* Task to carry out
From the line containing "You are a computer-use" to the last line of the data, both included, transcribe each line exactly, leaving out pictures and adding nothing.

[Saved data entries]
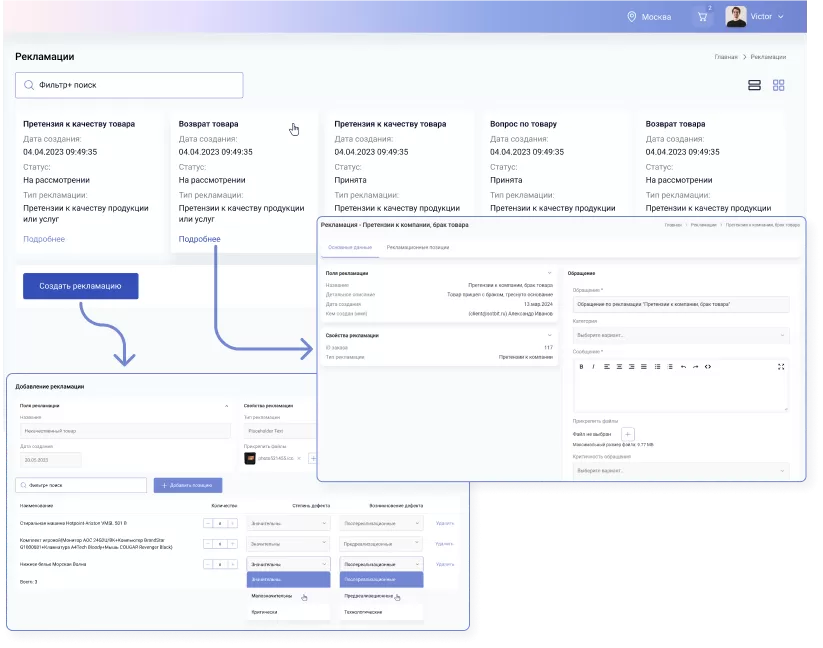Click the code view icon in editor
Screen dimensions: 823x648
pos(708,367)
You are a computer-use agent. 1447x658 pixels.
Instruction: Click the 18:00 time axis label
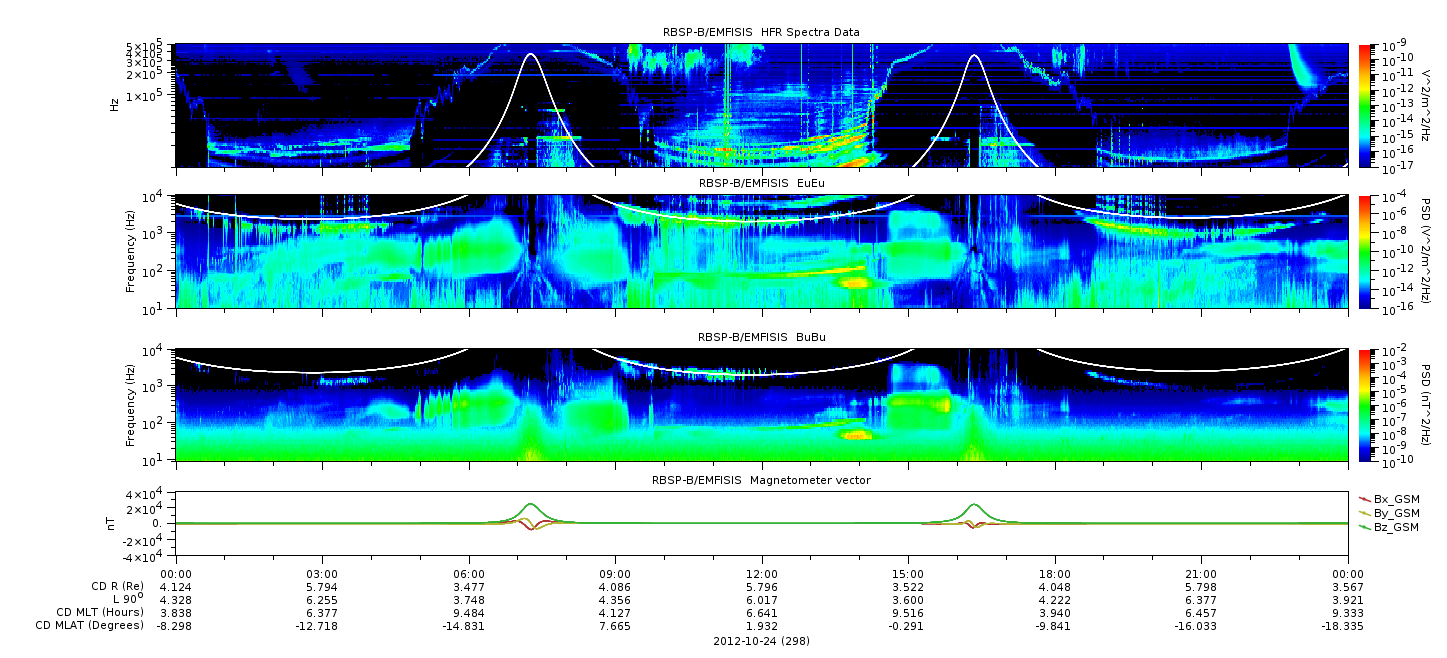point(1055,573)

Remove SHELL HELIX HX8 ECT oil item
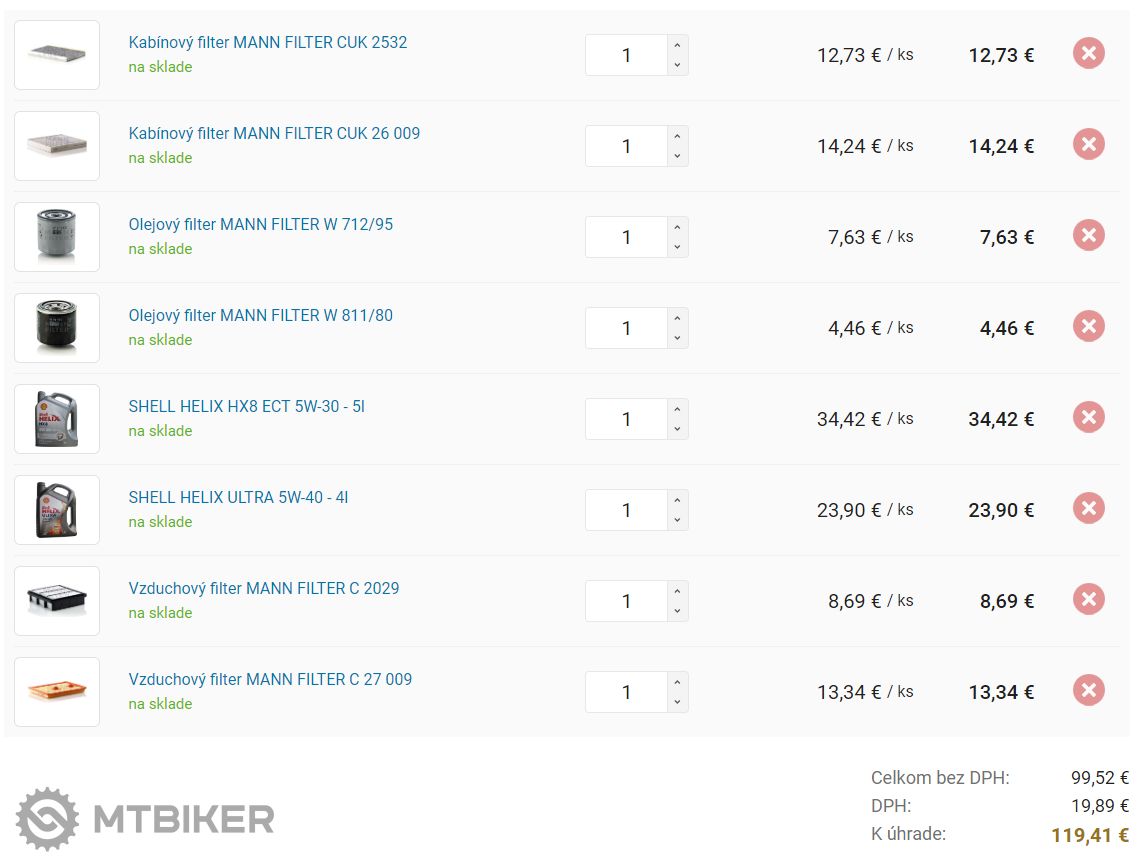click(1088, 417)
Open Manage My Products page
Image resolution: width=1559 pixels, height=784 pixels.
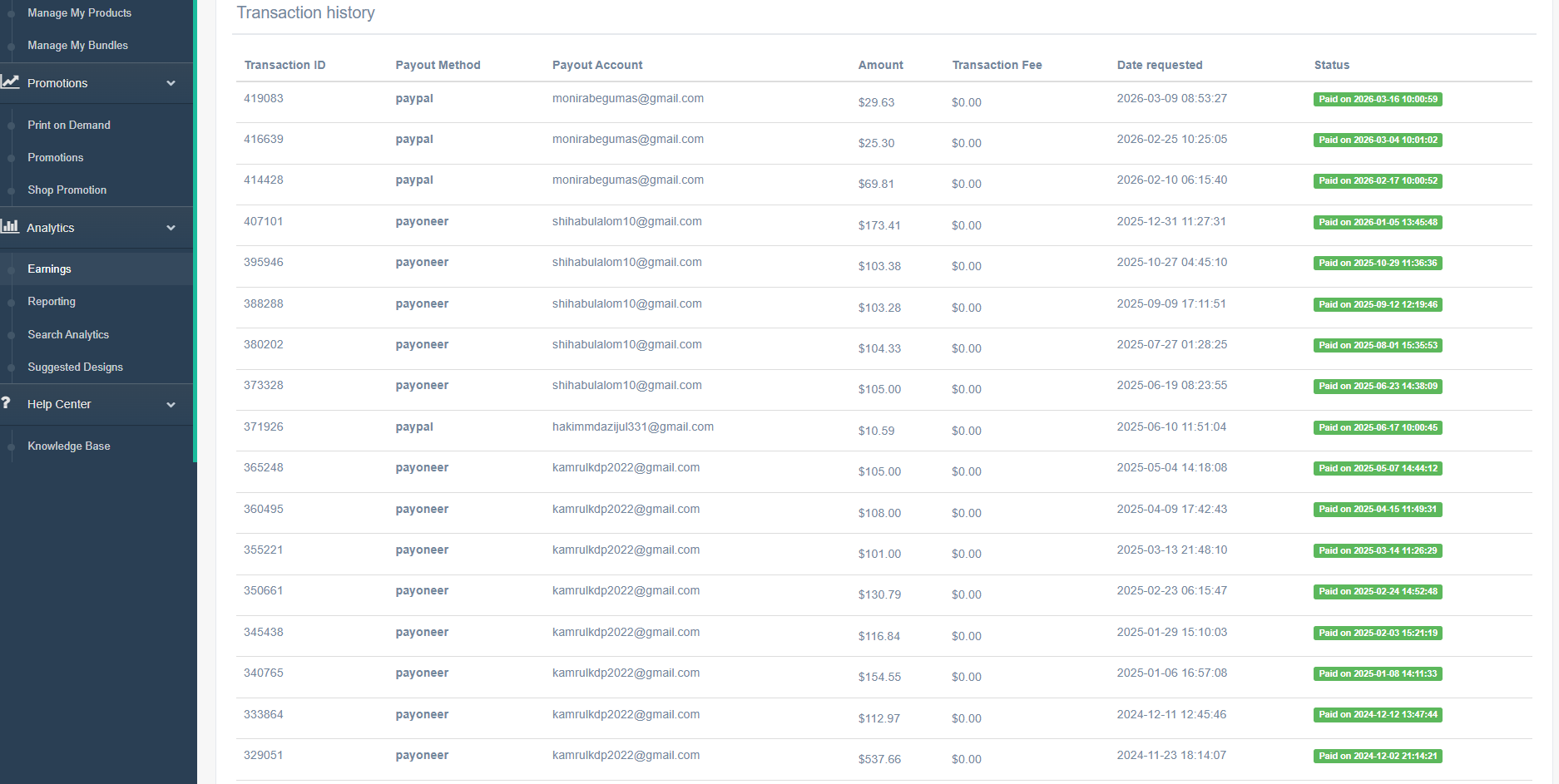pyautogui.click(x=79, y=13)
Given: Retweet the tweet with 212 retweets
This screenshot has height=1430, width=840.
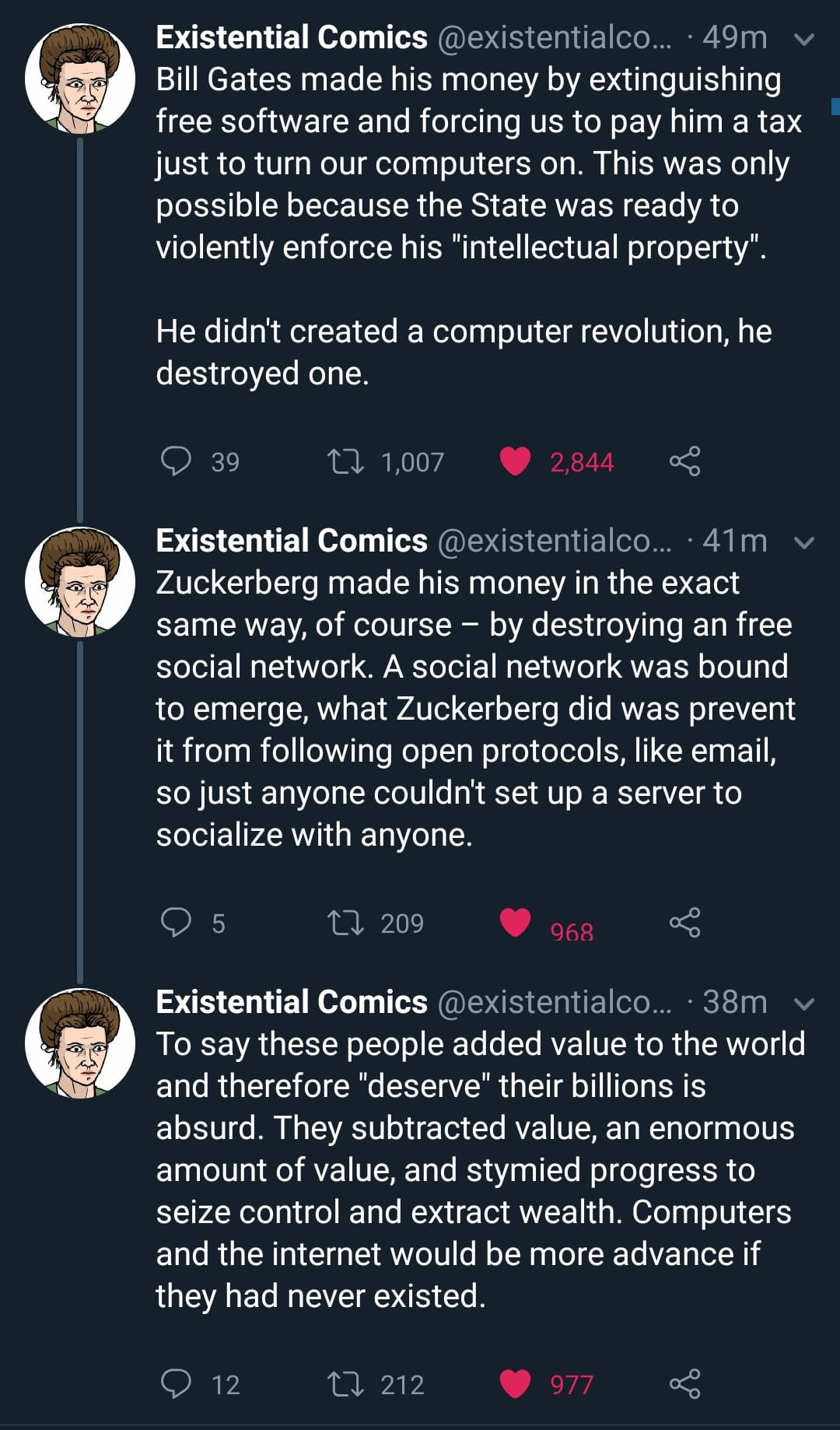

* Solved problem
You are a computer-use agent. 1447x658 pixels.
Instruction: Click the 18:00 time axis label
point(1055,573)

Remove SHELL HELIX HX8 ECT oil item
click(1088, 417)
Open Manage My Products page
Image resolution: width=1559 pixels, height=784 pixels.
pyautogui.click(x=79, y=13)
Given: Retweet the tweet with 212 retweets
This screenshot has height=1430, width=840.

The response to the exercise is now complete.